### RECORDS SHOWN
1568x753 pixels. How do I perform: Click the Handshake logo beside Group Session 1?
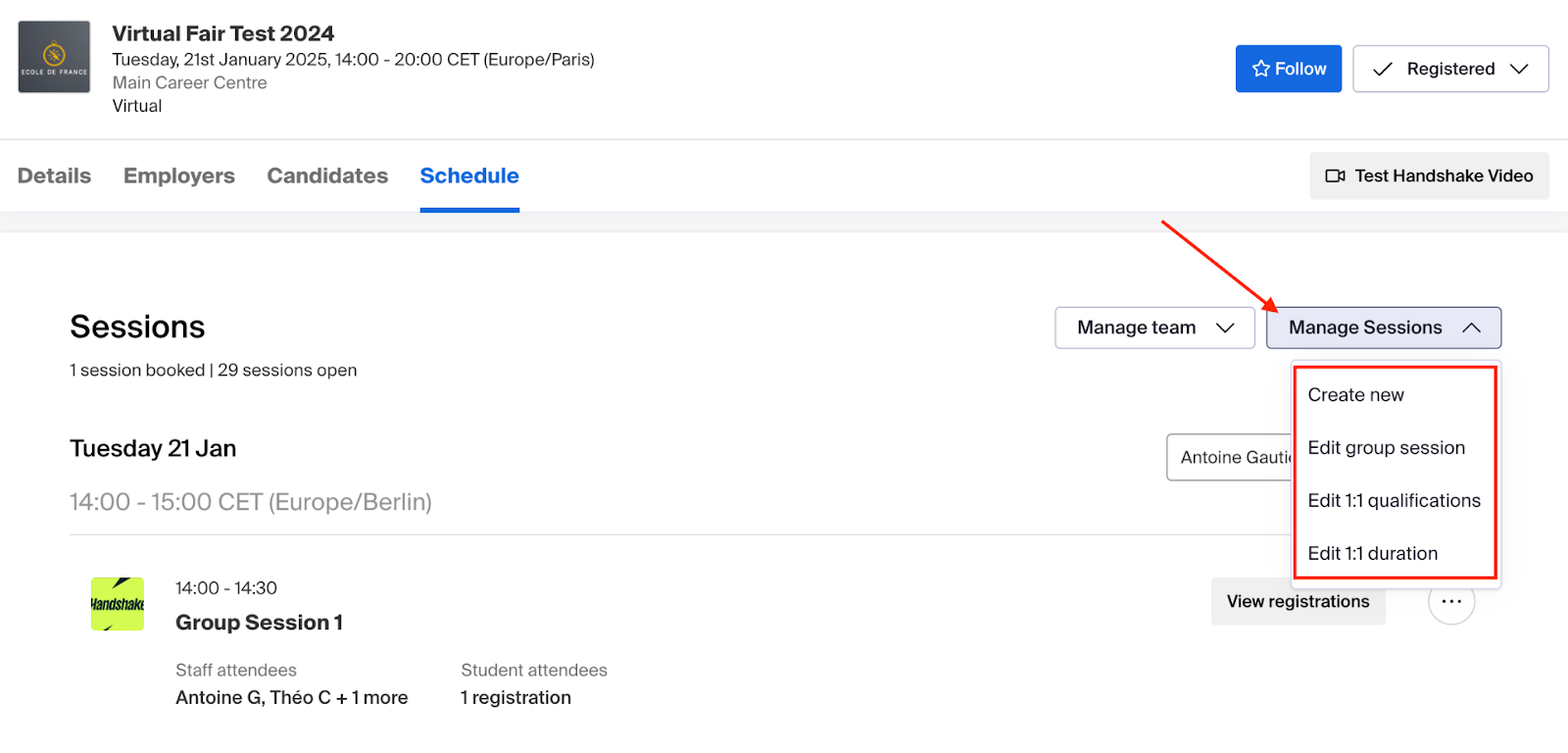pos(118,604)
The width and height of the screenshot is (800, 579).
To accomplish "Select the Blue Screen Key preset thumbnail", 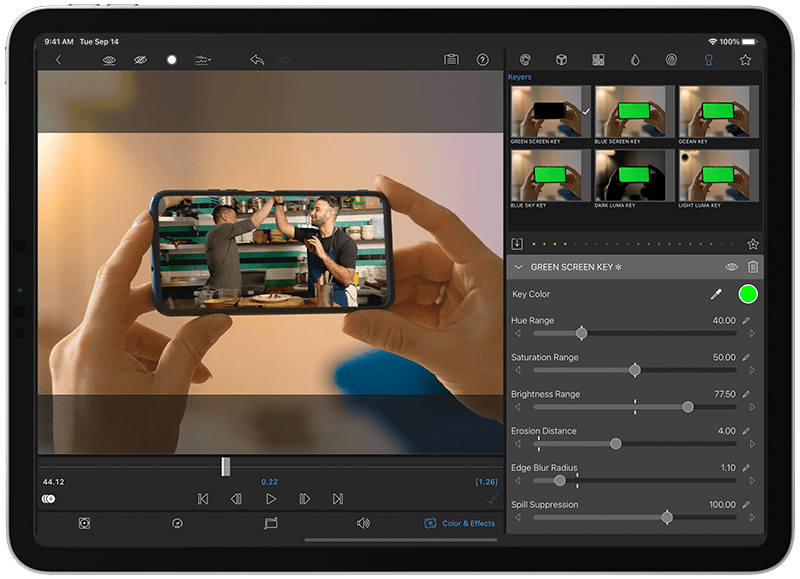I will pos(631,110).
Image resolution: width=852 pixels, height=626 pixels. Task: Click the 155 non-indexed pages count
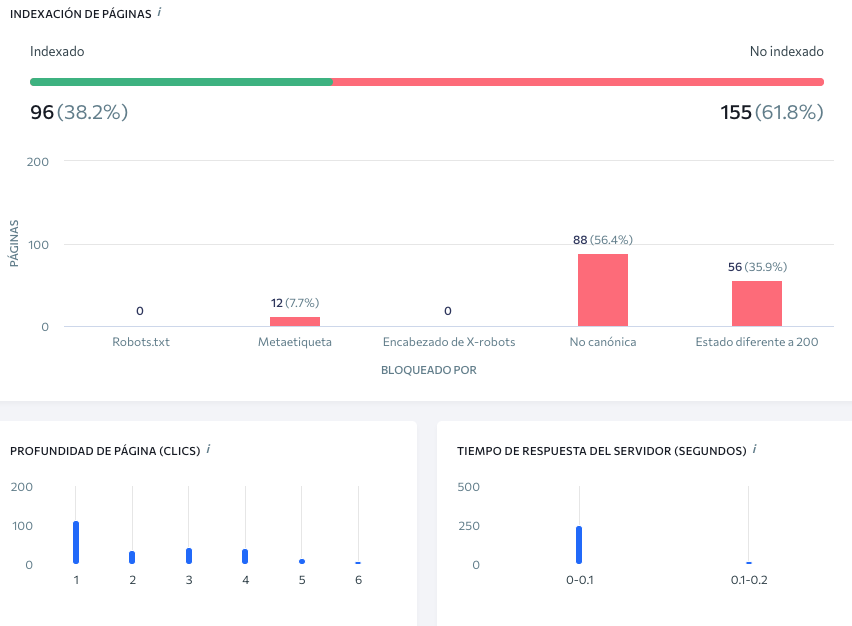736,112
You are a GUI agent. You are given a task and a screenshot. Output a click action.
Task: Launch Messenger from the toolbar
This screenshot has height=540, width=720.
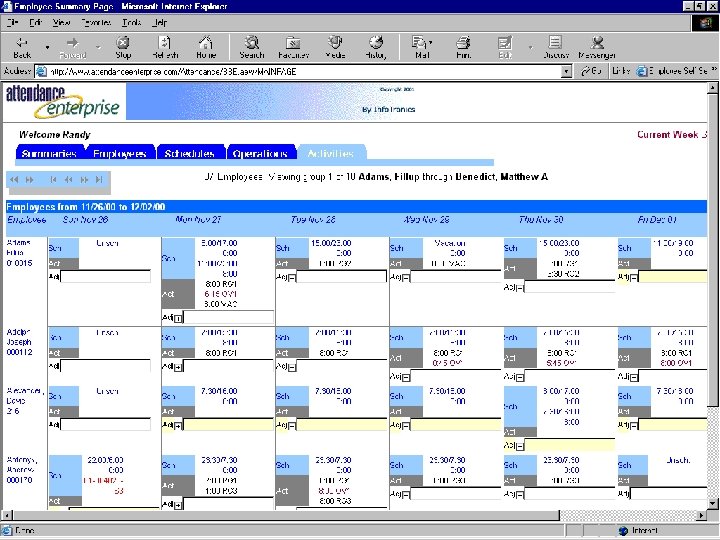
######
Ignoring the pictures, write out word for word only the lines from the one containing "Image resolution: width=852" through the last line of the data, both ends included.

Image resolution: width=852 pixels, height=626 pixels. Task: Click the 155 non-indexed pages count
736,112
You are a GUI agent. You are given a task and a screenshot. Output a click action.
Task: Launch Messenger from the toolbar
This screenshot has height=540, width=720.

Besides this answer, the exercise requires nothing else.